We are obsessed with porn right now.
And, I'll admit, I'm no different.
This week, my cubemate gave me the homework assignment to watch Joseph Gordon-Levitt's film Don Jon about a man who has a porn compulsion that impedes him from forming lasting and meaningful relationships or even enjoying sex with women--a not so uncommon phenomenon, if my years of listening to and reading Dan Savage are any indication.
Despite the expansive, near-infinite potential for connection the internet and modern technology provides, it seems that many of us are feeling more and more isolated and disconnected.

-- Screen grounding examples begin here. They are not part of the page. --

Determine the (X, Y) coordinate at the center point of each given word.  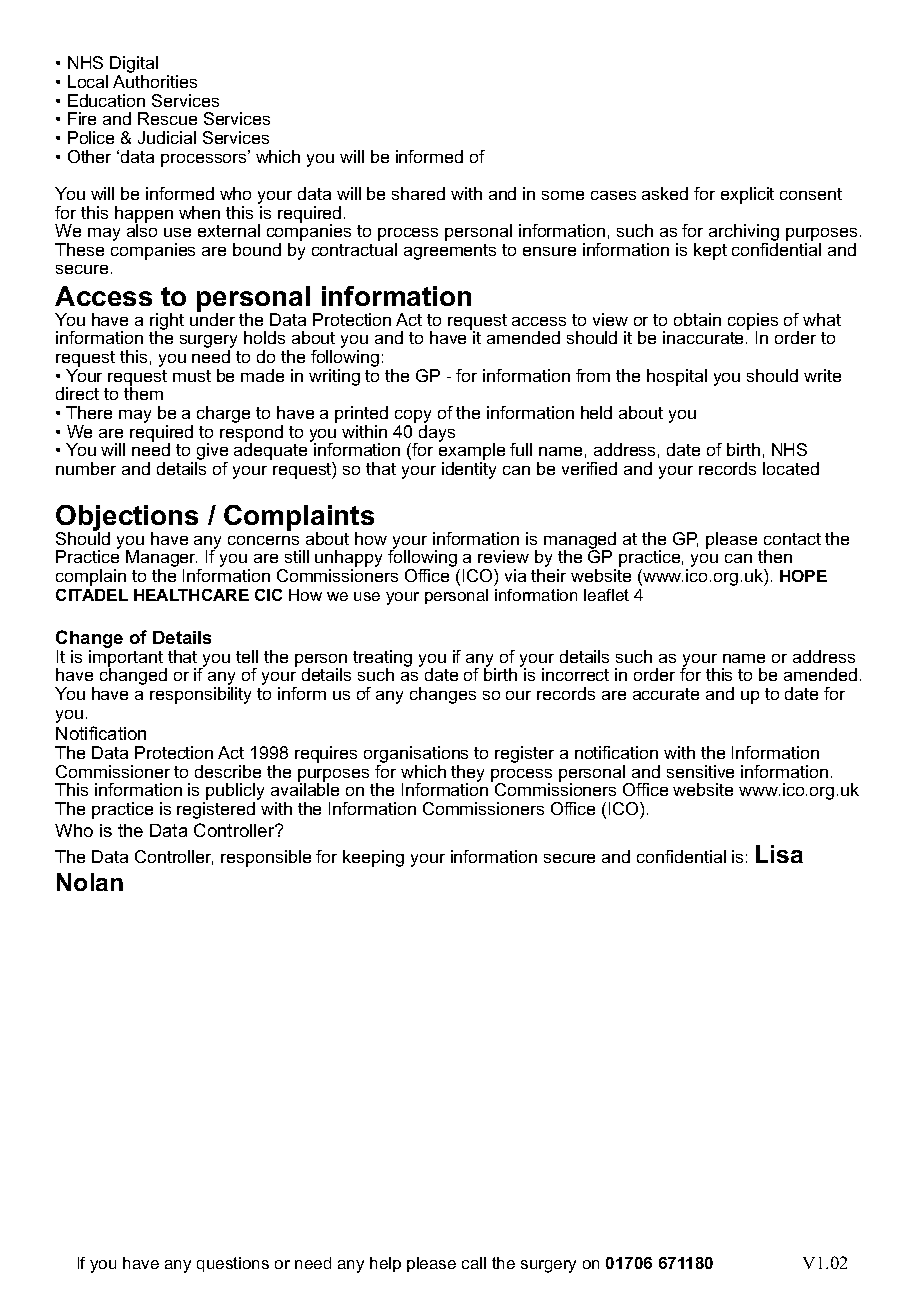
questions (233, 1264)
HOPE (803, 576)
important (126, 659)
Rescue (167, 118)
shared (418, 193)
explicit (747, 195)
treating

Don Jon does an excellent job of presenting this. The people in Jon's life are pretty interchangeable. His family talks at each other more than with each other, descending into shouting matches over meaningless things. His friends pretty much only play a never-ending game of hot-or-not at clubs. You never see his coworkers. The other drivers he shouts at and weaves through in traffic all exist outside the metallic bubble of his car. The women he sleeps with are treated like a constant stream of disposable, rather perfunctory sex toys--more a catalog of parts than a person--much like the ones he views online. Even the priests he confesses to are faceless and impersonal as he spills his sin-filled stories to whomever will listen and absolve him as easily as emptying his computer's trash.
It's no wonder that, when he tries to form a relationship with the perfect 10, "dime" Barbara, he doesn't really know how.

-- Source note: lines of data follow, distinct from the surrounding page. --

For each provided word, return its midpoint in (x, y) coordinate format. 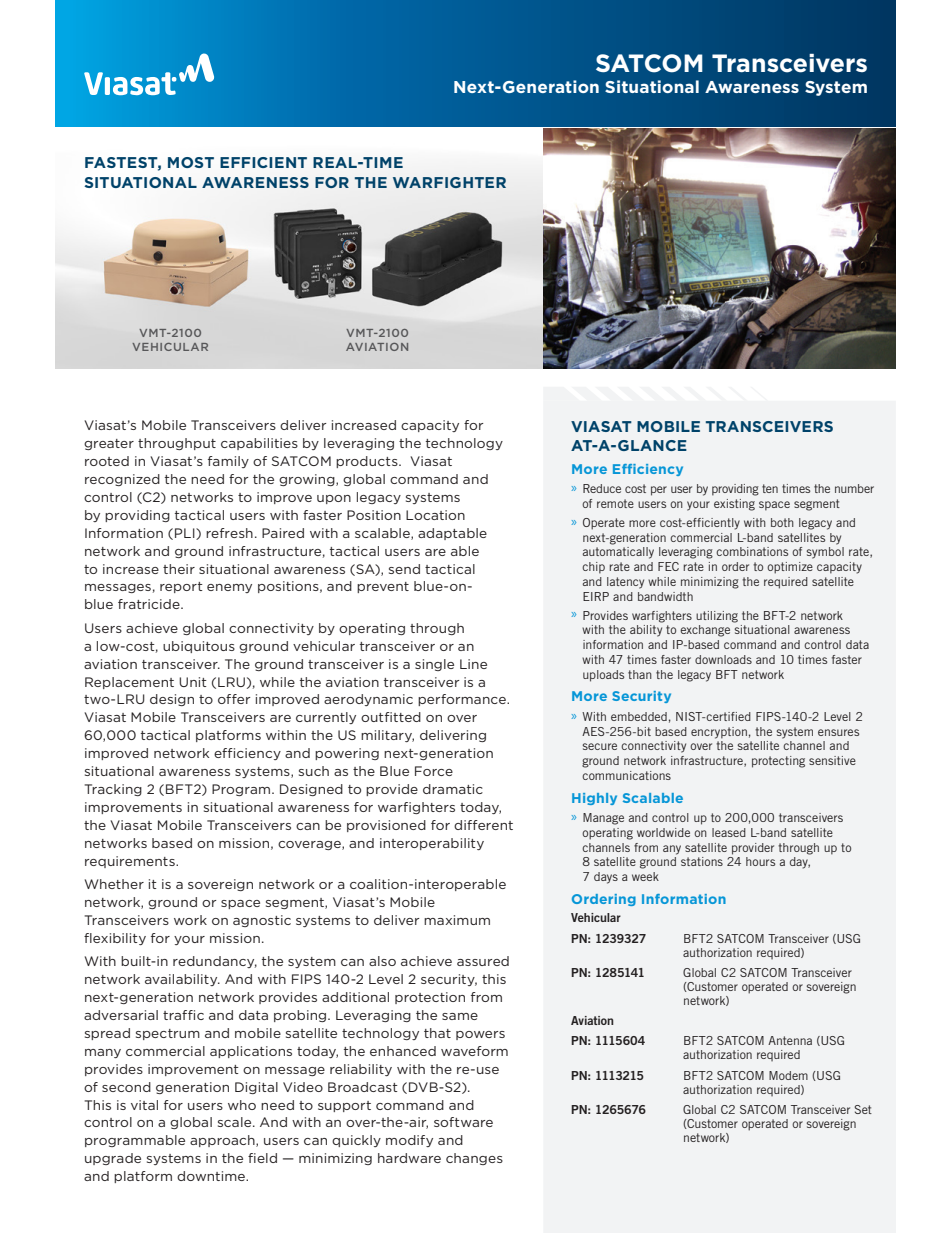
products (368, 462)
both (782, 522)
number (854, 488)
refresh (229, 533)
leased (729, 832)
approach (223, 1141)
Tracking (113, 790)
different (483, 825)
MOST (191, 162)
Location (435, 515)
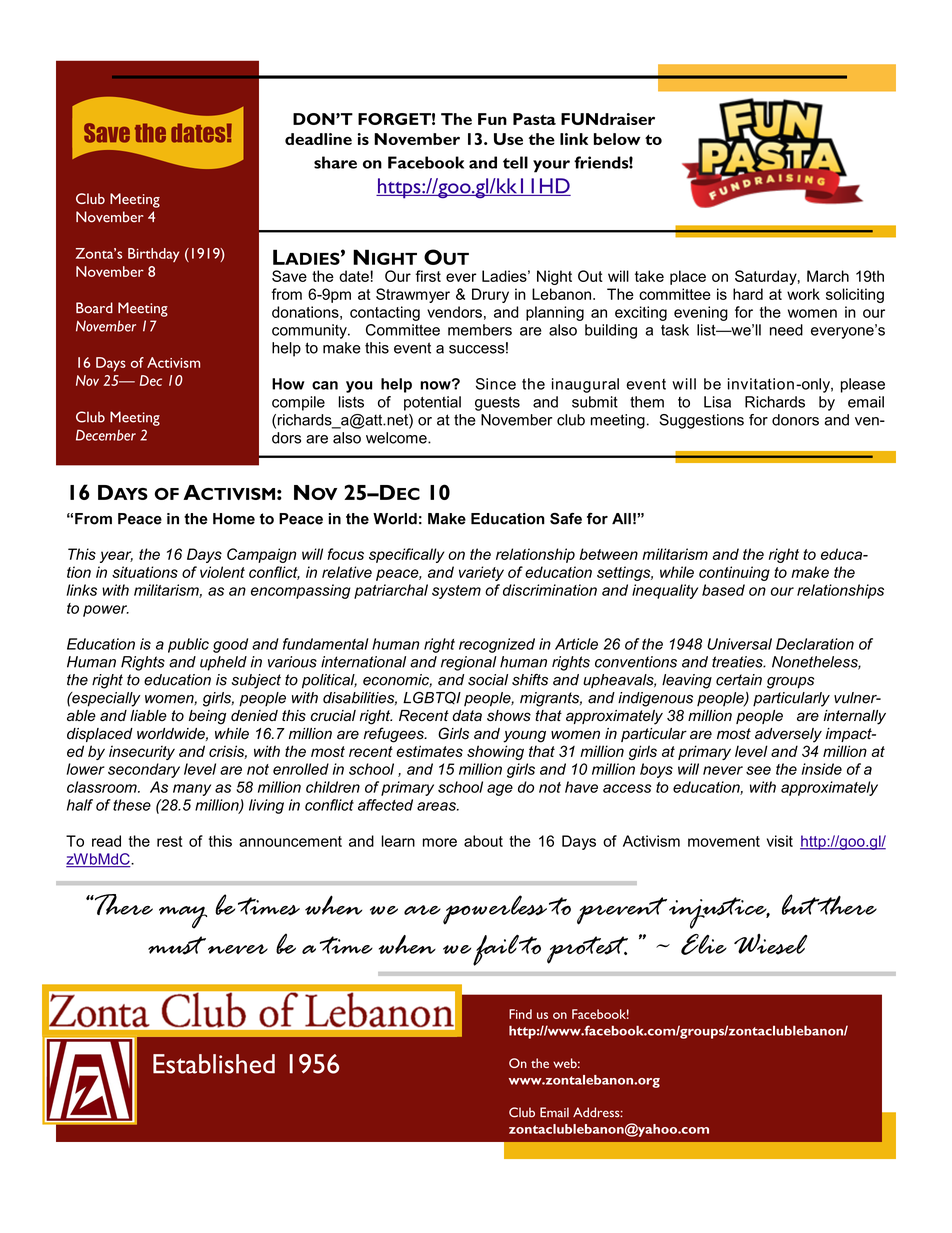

It isn't until he meets Esther, who challenges him to think beyond one-sided relationships, that he's able to see his life for the rather shallow, empty, lonely existence it is.
Now don't get me wrong; I like the message about isolation and connection in this film. I think it has so many moments of real insight on this social trend. Like how easy it is to be unduly harsh when you're so far removed from the people you're judging. Like how chick flicks are messing with the romance and sex narrative as much as porn is. Like how the relationship between porn and sex and religion and mortality is pretty arbitrary and logic-less.

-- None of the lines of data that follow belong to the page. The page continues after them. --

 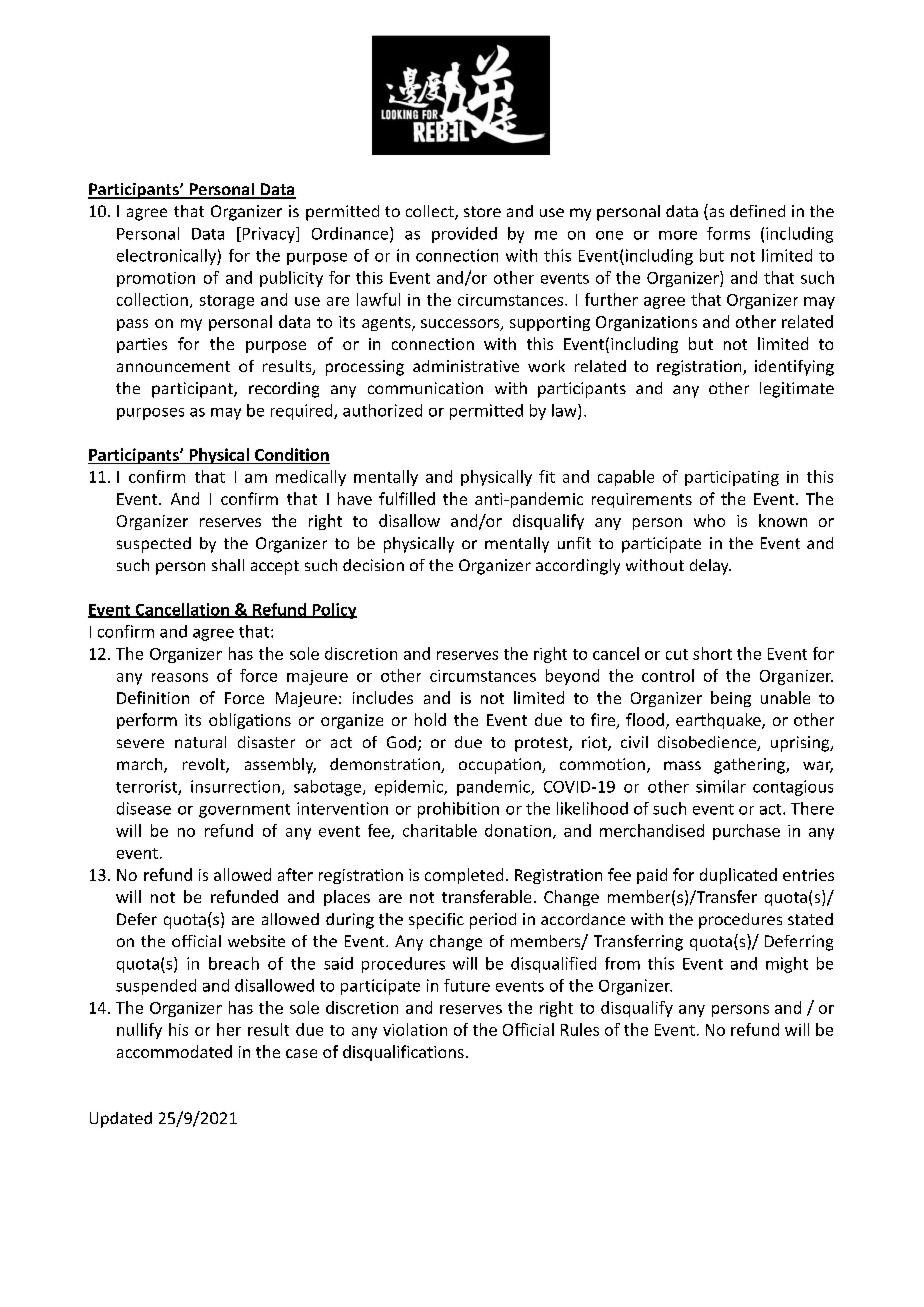 What do you see at coordinates (244, 811) in the screenshot?
I see `government` at bounding box center [244, 811].
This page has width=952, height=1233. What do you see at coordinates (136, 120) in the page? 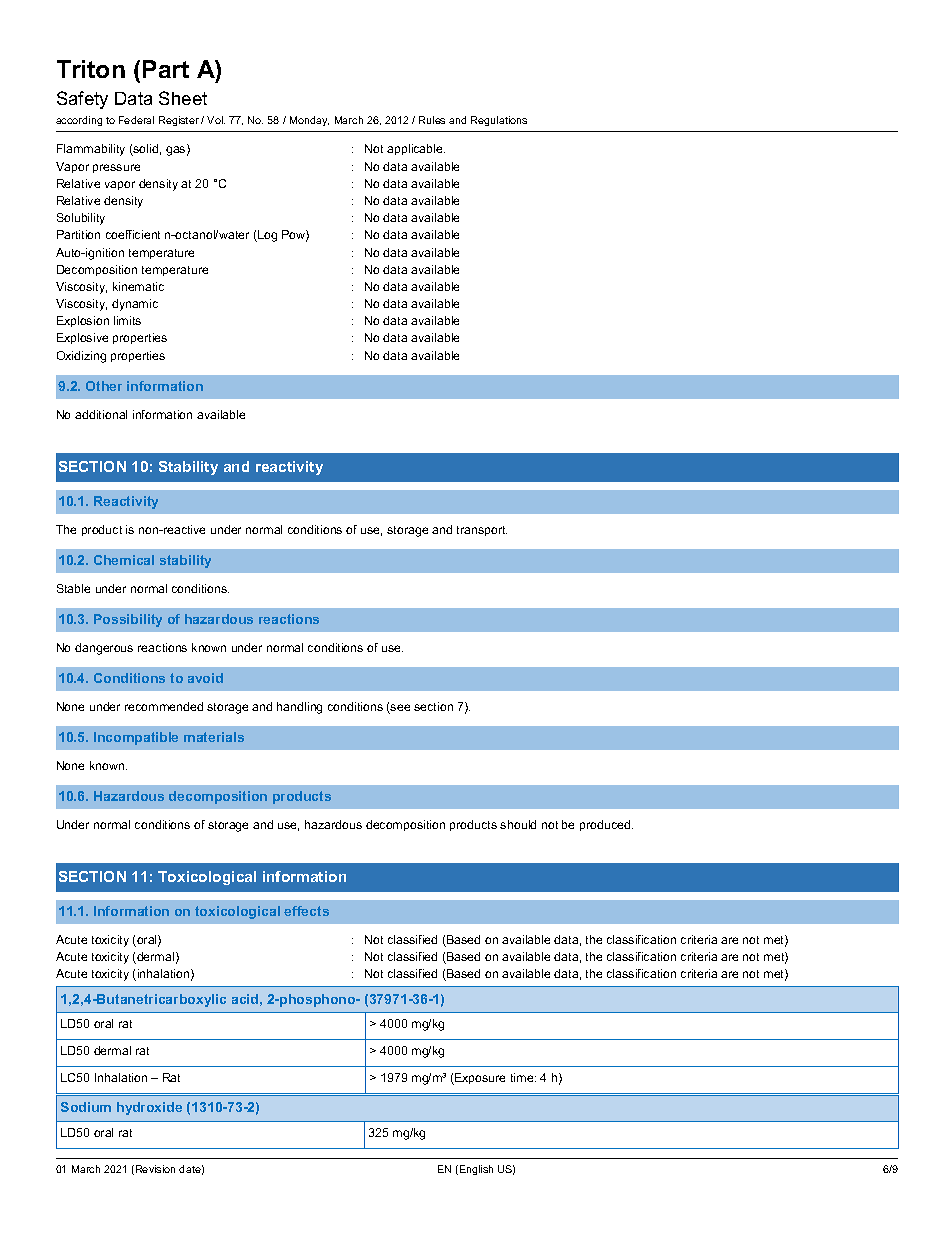
I see `Federal` at bounding box center [136, 120].
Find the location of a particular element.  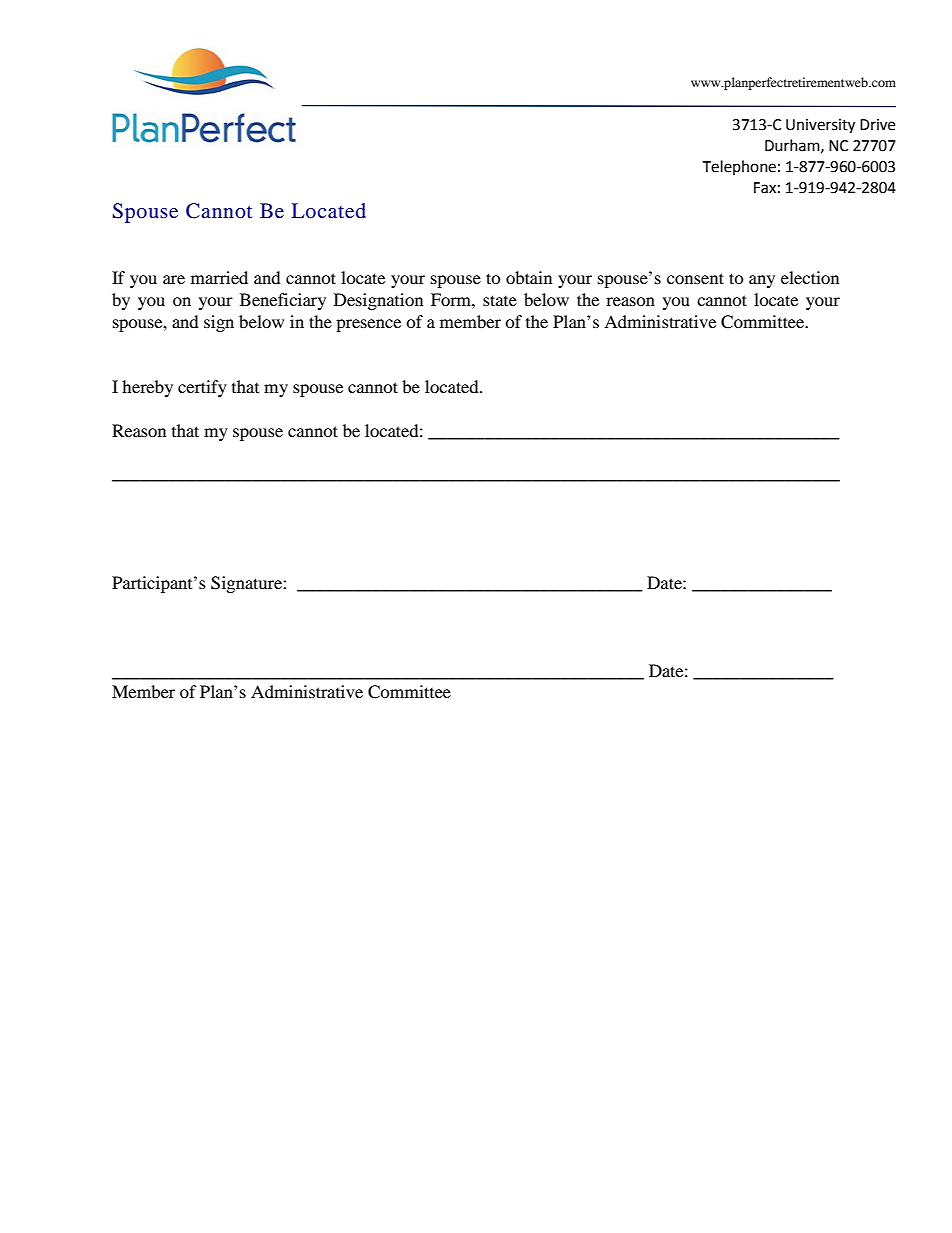

presence is located at coordinates (368, 325).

Yes, it's hard not to relate to at least some of this. To not see bits of yourself and the people you know in these eccentricities.
But the movie's constant stigmatization of porn...
For all Jon's shortcomings, the film seems to pin all their blame on porn. As if porn is responsible for his family issues and road rage and lack of ambition and over-indulgent obsession with his over-groomed looks. You just want to scream at the movie, "For the love of Jenna Jameson, it's just porn!"
And it felt so odd that there's either overkill or nothing when it comes to porn viewing. Either Jon's visiting 46 porn sites and masturbating 11 times in a day or he's cutting it cold turkey because he's found himself the glass slipper of pussy, be it the "dime" Barbara or the salvation of old-school Esther. The movie doesn't seem to allow the possibility for normal, healthy porn habits. Doesn't seem to acknowledge that porn can have its purpose. So much of it seemed like a modern take on Mormon masturbation-ban tactics or some NoFap sales pitch.
The movie just kept asking, "What do you need porn for when you can have real sex?"
What a ridiculous question! That's like asking why we need books and TV and movies and imagination in general when we have real life.
Escapism isn't by nature a bad thing. In fact, a little escapism is healthy and good for you, so long as you don't use it to ignore or completely misinform your perception of real life. A person can balance both a grounding in reality and an indulgence in fantasy. Even when it comes to porn. A person can even use porn to enhance their real life sex life. Why should you ever have to choose one or the other?
After all, studies are showing that "whether or not we use porn is not nearly as significant to our relationship as whether or not we are truthful about it." So perhaps this sexual boogeyman would be less scary--feel less like a threat or a detriment or an addiction--if we all just stopped hiding it in closets or on erased browser histories and learned to live--honestly and openly--with it.
'Cause I highly doubt porn is going anywhere.